### Request
Return the following entries word for word, reproducing every line without any change.

Element lookup records
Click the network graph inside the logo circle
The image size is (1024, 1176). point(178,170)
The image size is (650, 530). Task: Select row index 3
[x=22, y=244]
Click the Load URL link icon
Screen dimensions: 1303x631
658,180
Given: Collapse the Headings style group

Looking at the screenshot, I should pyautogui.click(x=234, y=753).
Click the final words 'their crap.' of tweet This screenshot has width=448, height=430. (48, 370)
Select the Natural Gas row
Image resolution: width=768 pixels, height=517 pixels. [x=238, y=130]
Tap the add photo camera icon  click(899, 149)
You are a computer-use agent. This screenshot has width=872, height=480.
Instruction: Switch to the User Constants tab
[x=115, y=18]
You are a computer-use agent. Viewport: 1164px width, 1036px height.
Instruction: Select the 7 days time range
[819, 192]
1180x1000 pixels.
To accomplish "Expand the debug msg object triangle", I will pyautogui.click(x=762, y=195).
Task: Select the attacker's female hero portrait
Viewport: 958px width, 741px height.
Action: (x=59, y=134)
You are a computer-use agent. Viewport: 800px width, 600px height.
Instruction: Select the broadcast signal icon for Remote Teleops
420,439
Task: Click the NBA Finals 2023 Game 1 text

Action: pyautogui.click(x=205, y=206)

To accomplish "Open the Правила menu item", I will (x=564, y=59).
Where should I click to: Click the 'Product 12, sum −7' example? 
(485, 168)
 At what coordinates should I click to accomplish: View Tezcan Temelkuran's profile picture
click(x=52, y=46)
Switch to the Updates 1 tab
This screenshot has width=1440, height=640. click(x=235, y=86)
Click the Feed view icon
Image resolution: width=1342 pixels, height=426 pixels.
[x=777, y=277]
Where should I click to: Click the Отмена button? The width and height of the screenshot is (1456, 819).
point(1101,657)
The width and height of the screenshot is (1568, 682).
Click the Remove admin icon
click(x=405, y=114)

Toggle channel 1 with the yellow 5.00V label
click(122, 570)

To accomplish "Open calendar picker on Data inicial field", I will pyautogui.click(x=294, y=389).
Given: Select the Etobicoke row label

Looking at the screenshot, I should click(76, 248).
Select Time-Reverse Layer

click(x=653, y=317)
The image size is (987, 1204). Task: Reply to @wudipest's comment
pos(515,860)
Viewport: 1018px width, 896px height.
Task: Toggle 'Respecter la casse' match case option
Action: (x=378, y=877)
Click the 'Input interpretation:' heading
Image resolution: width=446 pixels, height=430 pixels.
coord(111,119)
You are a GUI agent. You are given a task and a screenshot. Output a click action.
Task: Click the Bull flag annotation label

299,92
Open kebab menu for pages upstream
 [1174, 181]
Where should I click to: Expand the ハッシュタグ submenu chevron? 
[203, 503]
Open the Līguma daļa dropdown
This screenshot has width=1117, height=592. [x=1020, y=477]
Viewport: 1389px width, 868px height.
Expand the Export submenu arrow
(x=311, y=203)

### Exercise output
Click the network graph inside the logo circle
The image size is (1024, 1176). point(178,170)
The image size is (650, 530). Task: Select row index 3
[x=22, y=244]
Click the Load URL link icon
Screen dimensions: 1303x631
658,180
Given: Collapse the Headings style group

Looking at the screenshot, I should pyautogui.click(x=234, y=753).
Click the final words 'their crap.' of tweet This screenshot has width=448, height=430. (48, 370)
Select the Natural Gas row
Image resolution: width=768 pixels, height=517 pixels. [x=238, y=130]
Tap the add photo camera icon  click(899, 149)
You are a computer-use agent. This screenshot has width=872, height=480.
Instruction: Switch to the User Constants tab
[x=115, y=18]
You are a computer-use agent. Viewport: 1164px width, 1036px height.
Instruction: Select the 7 days time range
[819, 192]
1180x1000 pixels.
To accomplish "Expand the debug msg object triangle", I will pyautogui.click(x=762, y=195).
Task: Select the attacker's female hero portrait
Viewport: 958px width, 741px height.
Action: (x=59, y=134)
You are a computer-use agent. Viewport: 800px width, 600px height.
Instruction: Select the broadcast signal icon for Remote Teleops
420,439
Task: Click the NBA Finals 2023 Game 1 text

Action: pyautogui.click(x=205, y=206)

To accomplish "Open the Правила menu item", I will (x=564, y=59).
Where should I click to: Click the 'Product 12, sum −7' example? 
(485, 168)
 At what coordinates should I click to accomplish: View Tezcan Temelkuran's profile picture
click(x=52, y=46)
Switch to the Updates 1 tab
This screenshot has width=1440, height=640. click(x=235, y=86)
Click the Feed view icon
Image resolution: width=1342 pixels, height=426 pixels.
[x=777, y=277]
Where should I click to: Click the Отмена button? The width and height of the screenshot is (1456, 819).
point(1101,657)
The width and height of the screenshot is (1568, 682).
Click the Remove admin icon
click(x=405, y=114)

Toggle channel 1 with the yellow 5.00V label
click(122, 570)

To accomplish "Open calendar picker on Data inicial field", I will pyautogui.click(x=294, y=389).
Given: Select the Etobicoke row label

Looking at the screenshot, I should click(76, 248).
Select Time-Reverse Layer

click(x=653, y=317)
The image size is (987, 1204). Task: Reply to @wudipest's comment
pos(515,860)
Viewport: 1018px width, 896px height.
Task: Toggle 'Respecter la casse' match case option
Action: (x=378, y=877)
Click the 'Input interpretation:' heading
Image resolution: width=446 pixels, height=430 pixels.
coord(111,119)
You are a GUI agent. You are given a task and a screenshot. Output a click action.
Task: Click the Bull flag annotation label

299,92
Open kebab menu for pages upstream
 [1174, 181]
Where should I click to: Expand the ハッシュタグ submenu chevron? 
[203, 503]
Open the Līguma daļa dropdown
This screenshot has width=1117, height=592. [x=1020, y=477]
Viewport: 1389px width, 868px height.
Expand the Export submenu arrow
(x=311, y=203)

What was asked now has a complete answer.